Houses here usually appraise pretty close to list. I could list my house tomorrow for $200K, take an offer for $195K, and be 98% confident it would appraise regardless of whether I put it in the MLS or sold it FSBO to Mr. and Mrs. Buyer.
A. If they're a cash buyer, they may not be having an appraisal done. B. You could have an appraisal done and use that to set the asking price. ("It appraised for $132,500, so that's what we're asking.") or C. Just be upfront and say, "If we list it with a REA, we'll be asking $137,000. We're willing to ask $134,000 (or some midpoint) as a private party sale." That gives you room to negotiate.
I think C is probably the easiest and most straight-forward.

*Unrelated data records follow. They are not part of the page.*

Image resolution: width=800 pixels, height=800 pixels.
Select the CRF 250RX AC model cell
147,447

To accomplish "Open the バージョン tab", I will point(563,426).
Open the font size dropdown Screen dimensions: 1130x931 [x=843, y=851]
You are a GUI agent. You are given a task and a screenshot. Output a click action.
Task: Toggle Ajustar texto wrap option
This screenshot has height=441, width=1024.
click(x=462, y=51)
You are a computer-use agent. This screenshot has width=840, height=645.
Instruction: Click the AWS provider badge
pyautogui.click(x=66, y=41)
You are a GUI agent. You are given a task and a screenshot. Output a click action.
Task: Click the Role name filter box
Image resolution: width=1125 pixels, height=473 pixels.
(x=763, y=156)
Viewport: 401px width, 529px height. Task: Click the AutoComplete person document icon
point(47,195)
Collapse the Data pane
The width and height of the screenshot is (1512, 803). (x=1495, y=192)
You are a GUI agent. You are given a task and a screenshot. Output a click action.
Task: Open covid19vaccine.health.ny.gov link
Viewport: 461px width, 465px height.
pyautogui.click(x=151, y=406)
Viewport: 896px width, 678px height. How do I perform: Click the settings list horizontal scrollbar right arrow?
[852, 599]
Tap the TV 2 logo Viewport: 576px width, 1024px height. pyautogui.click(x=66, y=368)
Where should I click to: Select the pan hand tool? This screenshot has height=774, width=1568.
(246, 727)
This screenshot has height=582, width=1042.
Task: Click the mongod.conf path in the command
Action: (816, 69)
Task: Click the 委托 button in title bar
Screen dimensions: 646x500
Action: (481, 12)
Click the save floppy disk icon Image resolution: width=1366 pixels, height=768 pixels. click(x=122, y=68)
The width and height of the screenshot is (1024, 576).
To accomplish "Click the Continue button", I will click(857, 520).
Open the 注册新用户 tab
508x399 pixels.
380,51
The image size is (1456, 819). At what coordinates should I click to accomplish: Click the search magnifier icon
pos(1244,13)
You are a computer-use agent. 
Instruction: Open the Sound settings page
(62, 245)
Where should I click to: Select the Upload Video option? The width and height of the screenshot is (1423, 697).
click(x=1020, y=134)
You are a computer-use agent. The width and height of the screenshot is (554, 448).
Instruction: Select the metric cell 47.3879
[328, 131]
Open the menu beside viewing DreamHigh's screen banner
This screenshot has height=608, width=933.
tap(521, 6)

And, honestly, if they're putting a big chunk down or paying cash, you probably don't have to worry too much about it appraising. If you agree on $133,000 and it appraises at $131,000, just be prepared to adjust the contract price. You're still $1K ahead of where you wanted to be, and don't run the risk of backing yourself into a corner with "It's $130K", then them wanting you to take $126, kwim? People LOVE to negotiate. (I do not, LOL, despite my profession, but that's what my 7.5 years of experience has found. Ha!)
And I love negotiating as a buyer But I'm also a really nice guy who likes to leave the other guy room. I hate when someone walks away from a deal feeling abused. (Proof that I am no business shark!) At the very least, I want them to think we're nice people, even if we did negotiate hard. If you negotiate hard, push me to my limit, and treat me poorly, I pretty much despise you by the time it's over. As a seller, we know buyers like ourselves are rare, so that's why we just dread doing it.
My IL just sold their house this way pretty much (no seller agent, but there is a buyer's agent). They live in a sought after neighborhood and an agent contacted everyone in the neighborhood hoping someone may be selling. They never had to list it. They didn't give the potential buyers a price. The buyers just presented them with an offer. They countered with what they were planning on listing it for, which it pretty much what it will appraise for, and the buyers accepted. Easy peasy and they are saving in selling agent fees. They did hire a RE attorney, though.
Also, we were advised by our agent to list our house to sell and to not up it a few thousand "just because".